TASKS AND EXERCISES
[1] Summarize the couples therapy text in two sentences.
[2] Reproduce the couples therapy text from "Couples Therapy" up to and including "them, then what?".

TEXT PROVIDED

··········

Couples Therapy
I work with couples that have reached the end of their rope, and are motivated to make things better in their relationship.
Maybe the two of you have drifted apart, and you feel lonely and disconnected. It seems like your partner doesn’t know who you are any more, and you wonder how this happened because this person used to be your best friend.
Maybe you feel like you are walking on eggshells because anything you say gets misunderstood, and sets your partner off leading yet to another argument.
Or maybe he one thing that you had never imagined happening to you just did. Your partner cheated on you.
You feel devastated, and what you once knew as “your life” suddenly stops being what it was.
You are in shock, and you can’t sleep or eat anything.
How can you even begin to think about forgiveness? And if you can’t forgive them, then what?
Issues that I can help you with in couples counseling are:
- feeling distant and disconnected
- having communication difficulties
- experiencing tension and conflict
- struggling with infidelity or affairs
- dealing with feelings of being the one who cheated
- intimacy after infidelity
- creating deeper intimacy and rekindling passion
- premarital counseling
- intimacy after having a baby
- differences in parenting styles
- blended family dynamics
- alternative relationships
- discernment counseling- deciding whether to stay or leave
Relationships are so hard, aren't they?
The struggle to accommodate your partner’s needs as well as maintain your own sense of self eventually promotes growth but during this process, you may start to wonder if "the grass is greener on the other side", and you may even assume that there is a better partner for them out there.

··········

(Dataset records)
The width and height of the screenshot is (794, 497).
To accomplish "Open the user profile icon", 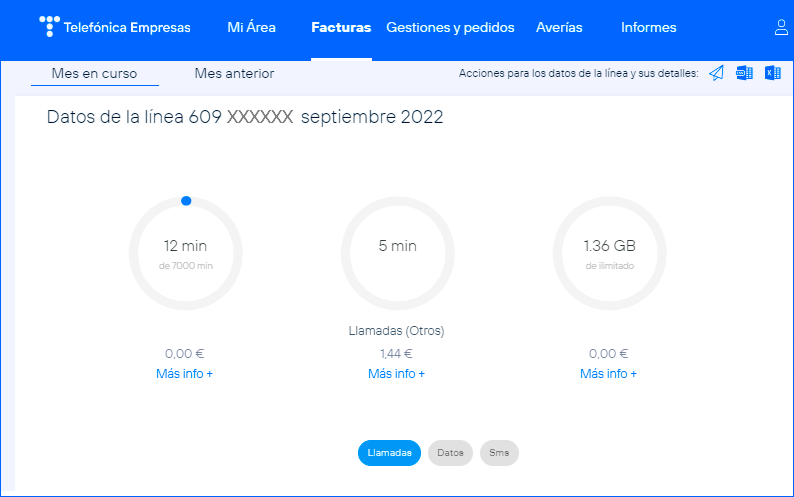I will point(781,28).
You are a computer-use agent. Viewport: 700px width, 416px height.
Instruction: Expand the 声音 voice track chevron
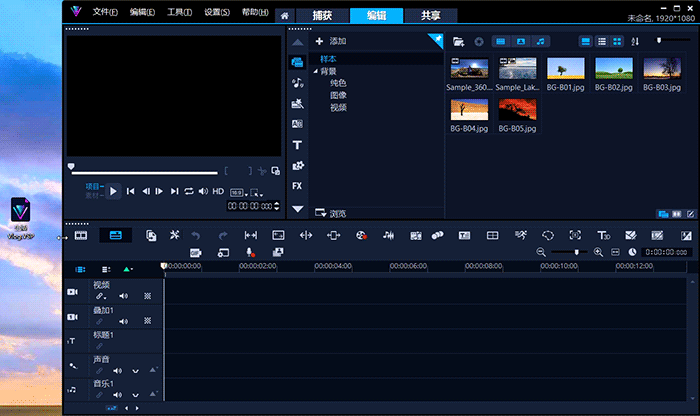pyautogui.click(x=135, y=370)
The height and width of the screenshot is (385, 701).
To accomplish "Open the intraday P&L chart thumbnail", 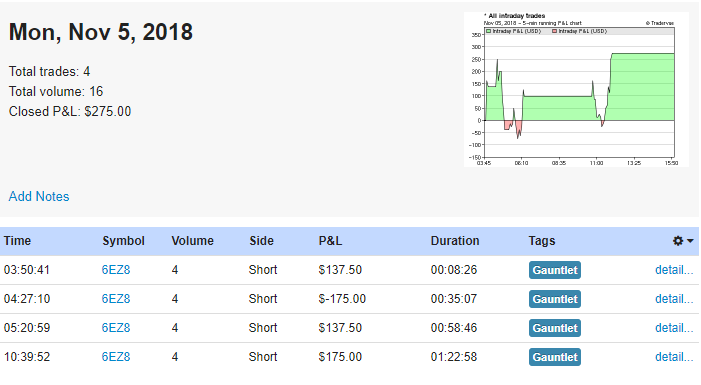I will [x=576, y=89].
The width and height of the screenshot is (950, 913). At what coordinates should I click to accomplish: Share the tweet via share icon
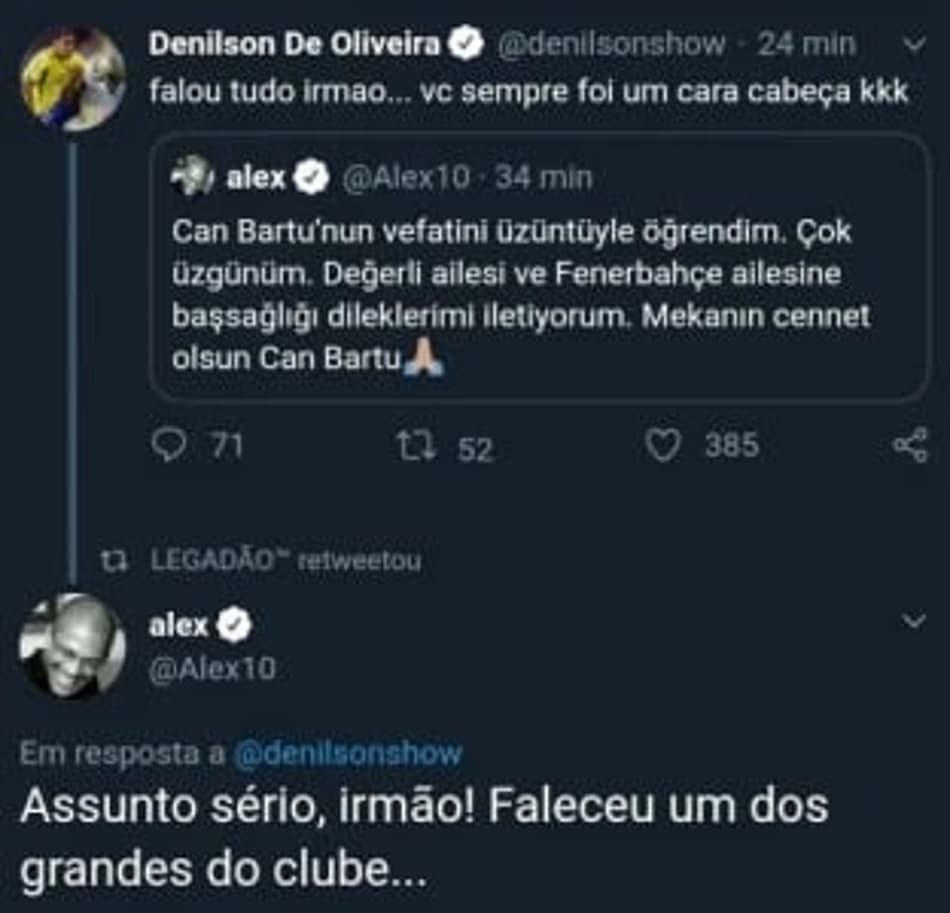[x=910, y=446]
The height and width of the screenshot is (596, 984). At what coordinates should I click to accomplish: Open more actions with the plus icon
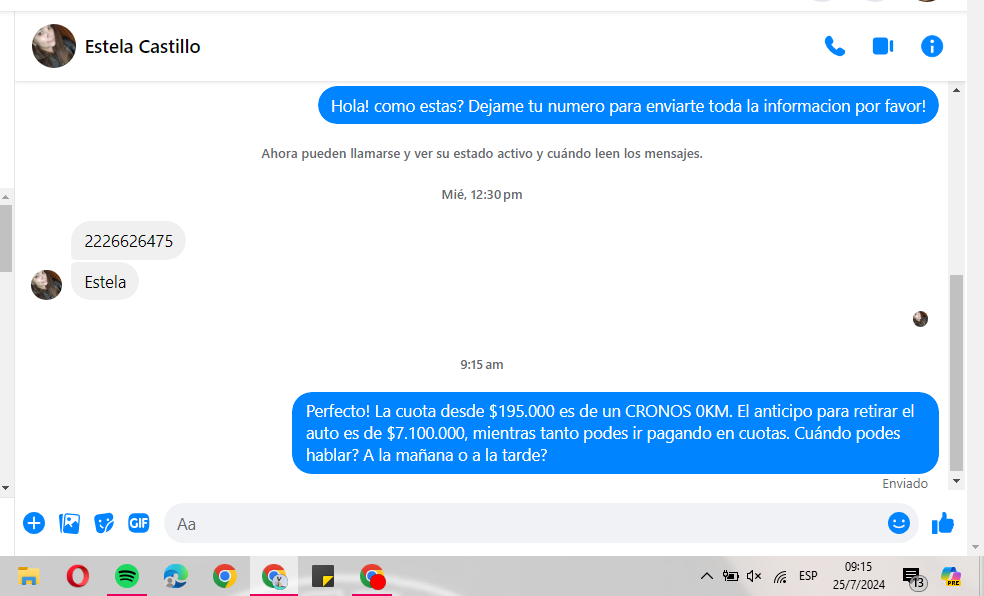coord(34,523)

··········

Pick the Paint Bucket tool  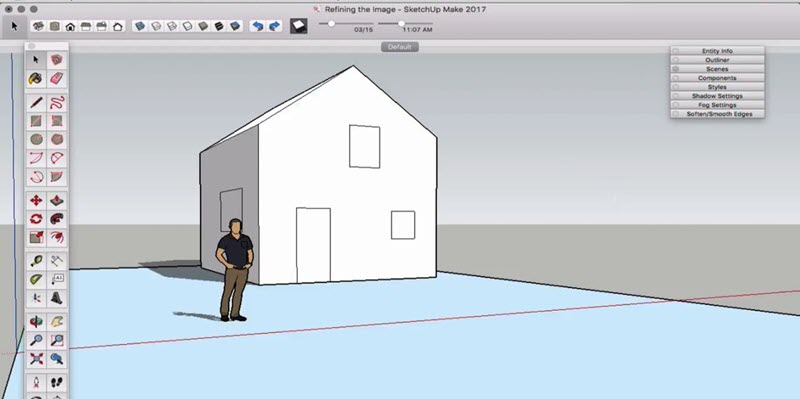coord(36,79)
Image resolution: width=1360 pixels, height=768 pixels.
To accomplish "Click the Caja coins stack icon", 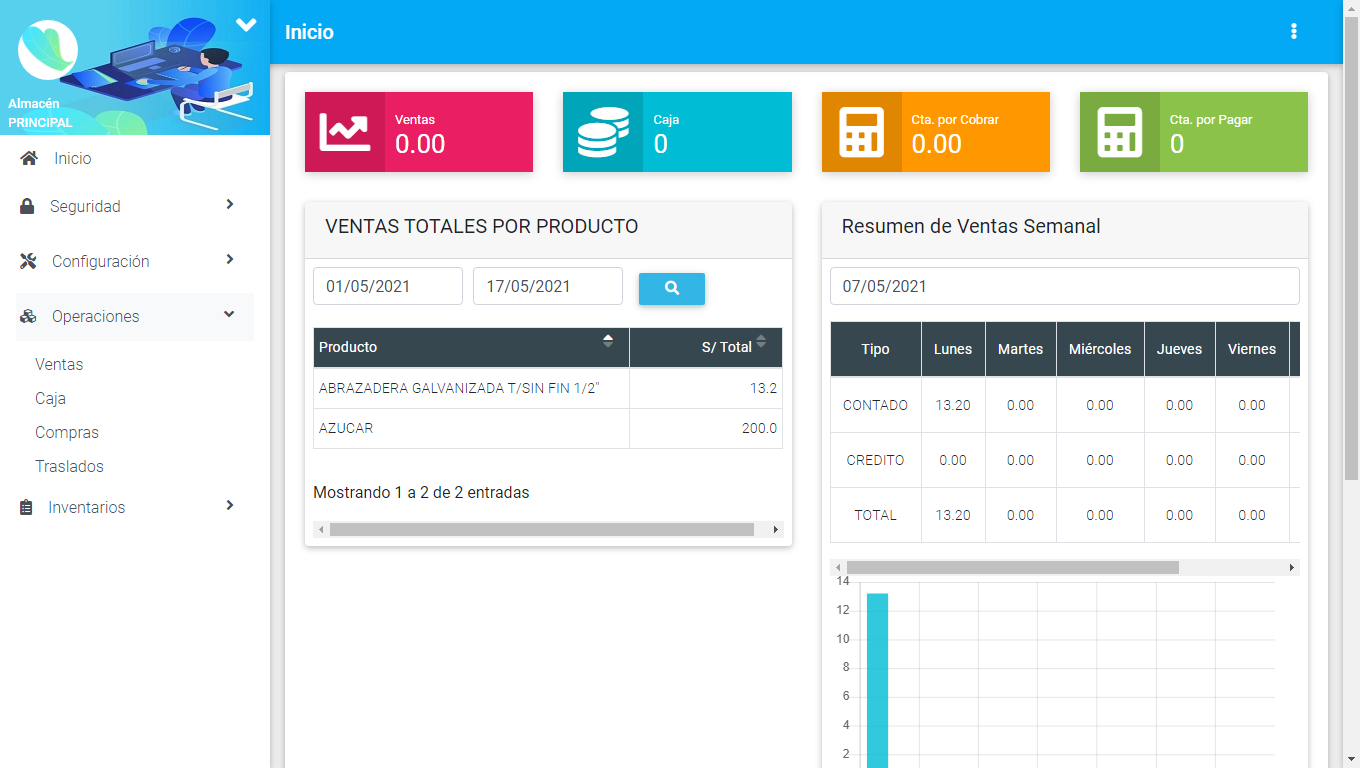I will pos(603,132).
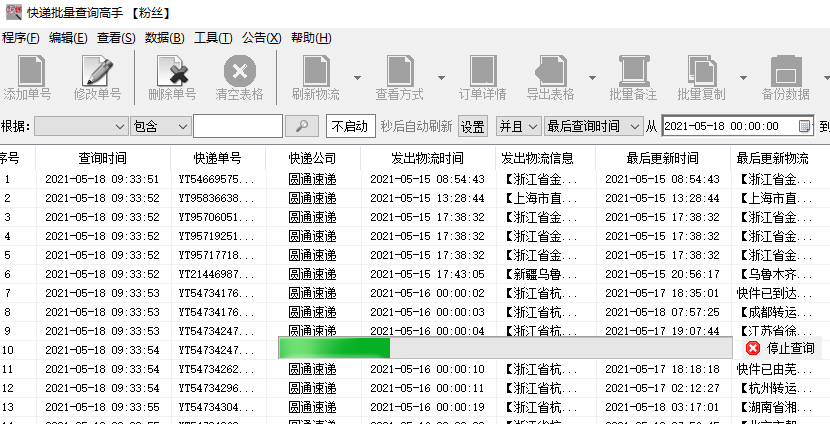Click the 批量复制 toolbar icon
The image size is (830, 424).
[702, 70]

··········

SOLUTIONS PER TASK
[1] The text offers couples therapy to partners who have reached the end of their rope and want to improve their relationship, including those who have drifted apart, feel they are walking on eggshells, or have been cheated on. It lists the issues handled in counseling, among them disconnection, communication difficulties, conflict, infidelity, intimacy, premarital counseling, parenting differences, blended family dynamics, alternative relationships, and discernment counseling.

[2]
Couples Therapy
I work with couples that have reached the end of their rope, and are motivated to make things better in their relationship.
Maybe the two of you have drifted apart, and you feel lonely and disconnected. It seems like your partner doesn’t know who you are any more, and you wonder how this happened because this person used to be your best friend.
Maybe you feel like you are walking on eggshells because anything you say gets misunderstood, and sets your partner off leading yet to another argument.
Or maybe he one thing that you had never imagined happening to you just did. Your partner cheated on you.
You feel devastated, and what you once knew as “your life” suddenly stops being what it was.
You are in shock, and you can’t sleep or eat anything.
How can you even begin to think about forgiveness? And if you can’t forgive them, then what?